• Exercise: Beginning with the line that contains "The width and", write out each remaining line of the records below exactly. Do not copy any picture.

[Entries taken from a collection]

Segment Open

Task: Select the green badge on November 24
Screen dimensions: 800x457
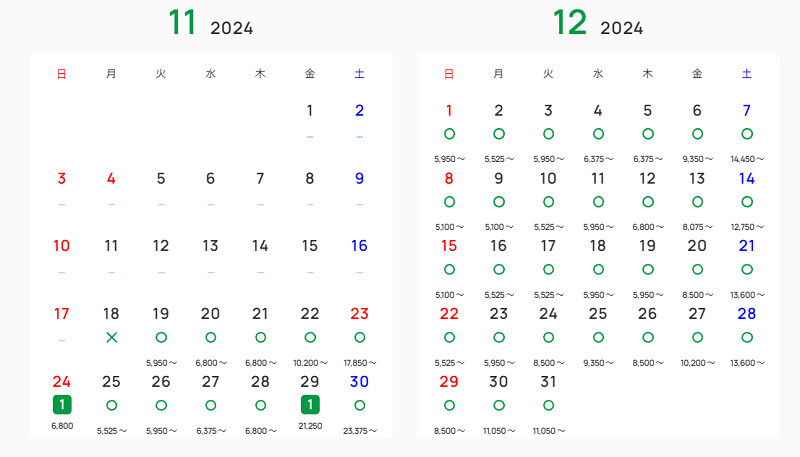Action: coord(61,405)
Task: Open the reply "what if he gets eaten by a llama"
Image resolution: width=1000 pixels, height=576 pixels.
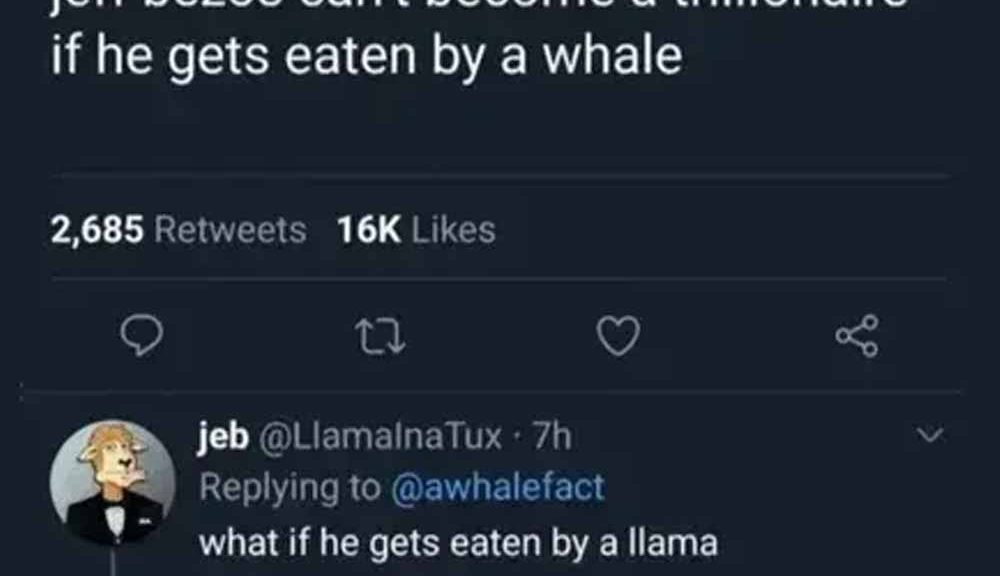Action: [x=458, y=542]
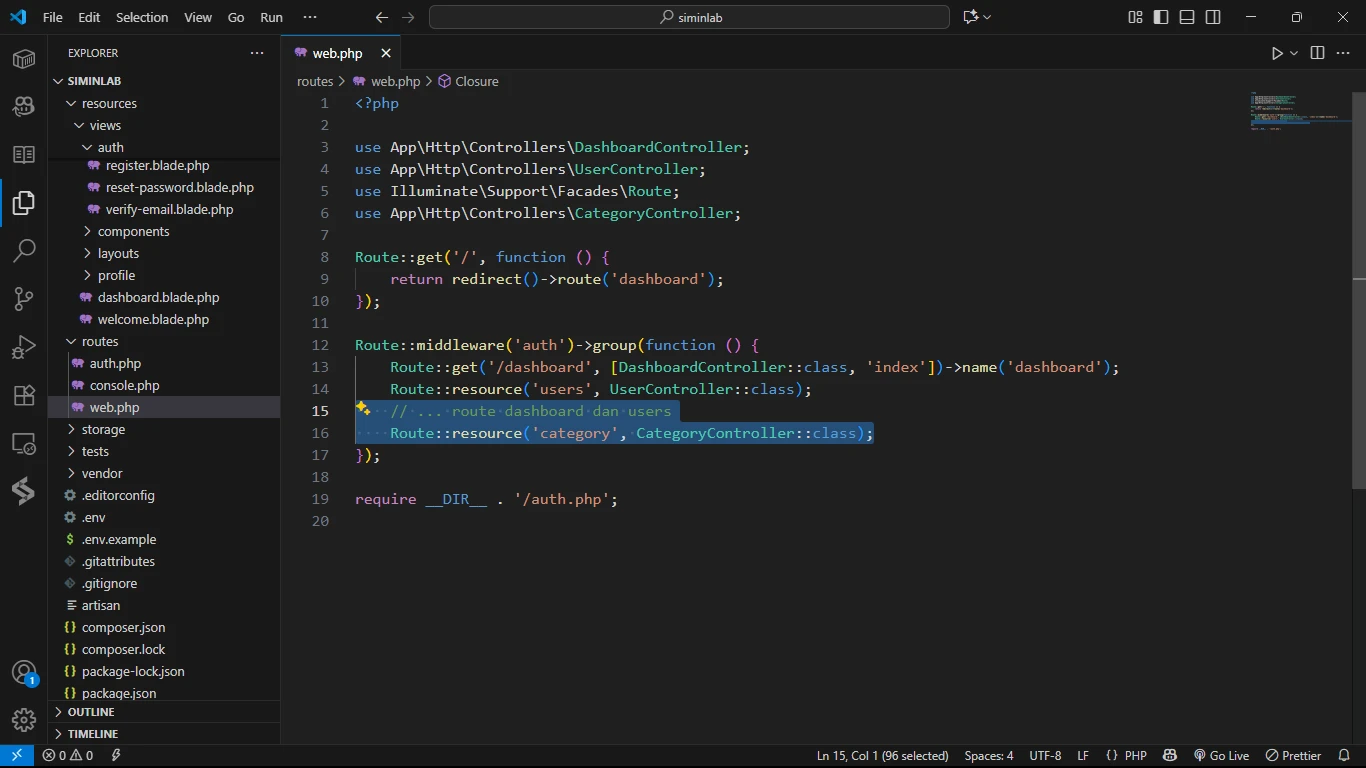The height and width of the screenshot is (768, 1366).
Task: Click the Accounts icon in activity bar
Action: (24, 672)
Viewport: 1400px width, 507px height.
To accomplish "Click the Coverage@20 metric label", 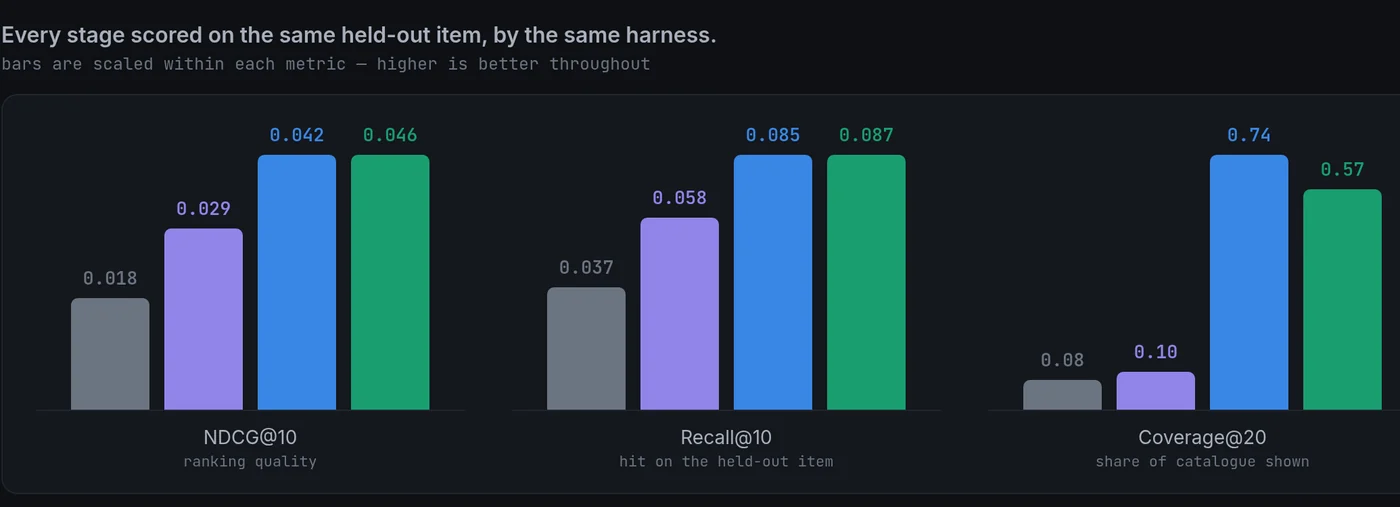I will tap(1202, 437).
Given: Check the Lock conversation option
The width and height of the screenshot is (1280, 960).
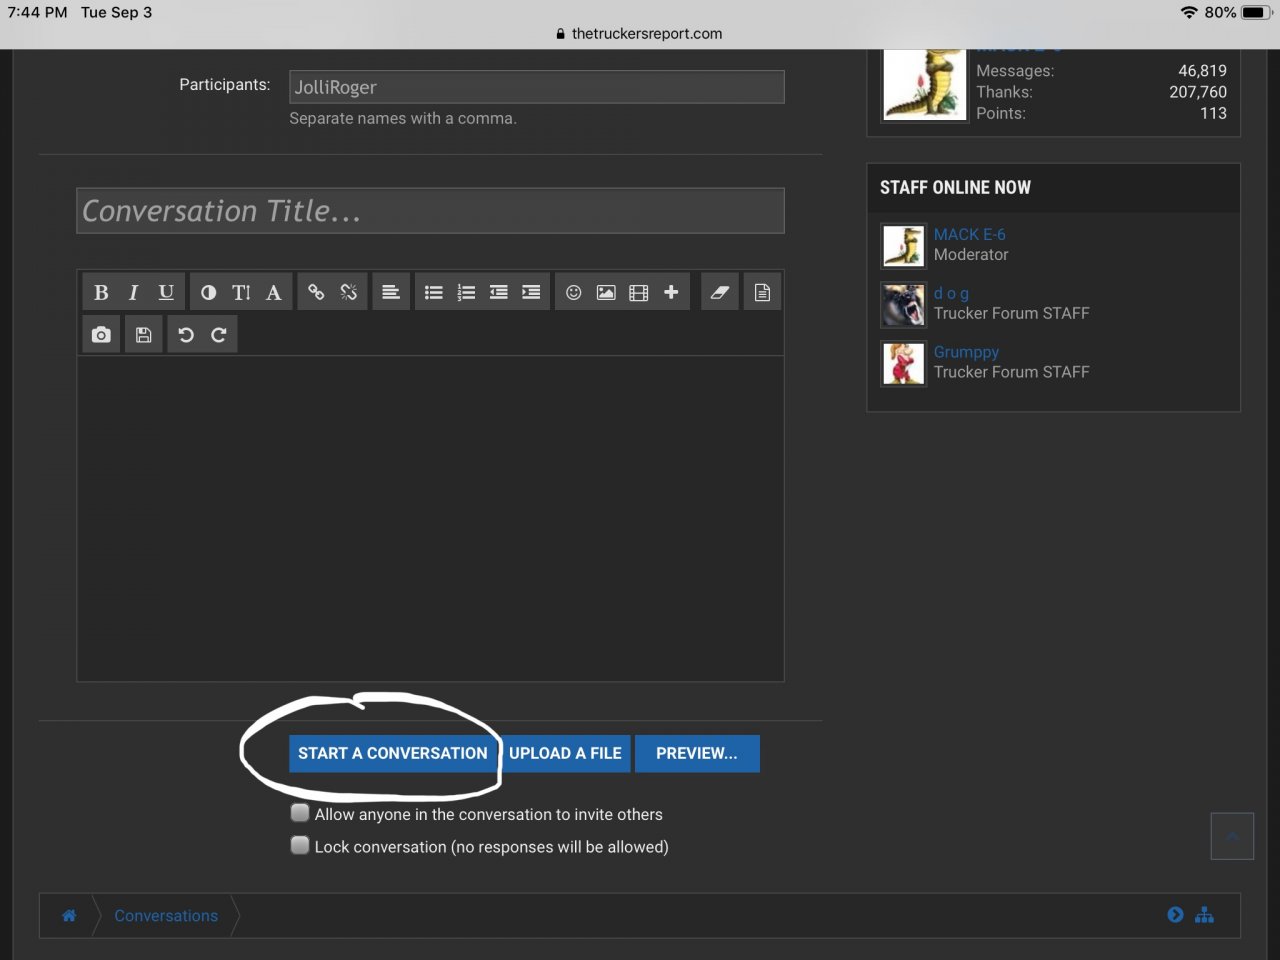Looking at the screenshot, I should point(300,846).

Segment Closed

• Response to the task:
The width and height of the screenshot is (1280, 960).
Looking at the screenshot, I should point(300,846).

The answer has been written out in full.